Several Muslim countries abolished family waqf or restricted it to just two generations. Had the Waqf Bill abolished family waqf or restricted it to two generations, it would have been a big-ticket reform. Instead the Bill proposes that family waqf shall not result in denial of inheritance rights to heirs, including women heirs.
This is welcome to the extent that a Muslim can now create a family waqf for only a third of his property if he is excluding his heirs and he cannot altogether exclude female heirs. But the problem is that if he gives even a token benefit to female heirs, much less than they are otherwise entitled to under Muslim laws of inheritance, such a family waqf would still be valid.
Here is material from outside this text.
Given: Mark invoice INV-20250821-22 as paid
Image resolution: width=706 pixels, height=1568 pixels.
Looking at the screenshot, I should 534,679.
The other problem again is that similar restrictions do not exist on the testamentary powers of non-Muslims. A Hindu, for instance, under the Hindu Succession Act, 1955, can give away his entire property to a son to the exclusion of other heirs, including female heirs.
Waqf is an integral part of a Muslim’s life and, therefore, part of his freedom of religion. The entire institution of waqf cannot be made vulnerable due to the corruption and mismanagement of some managers. Is there no corruption in the government itself?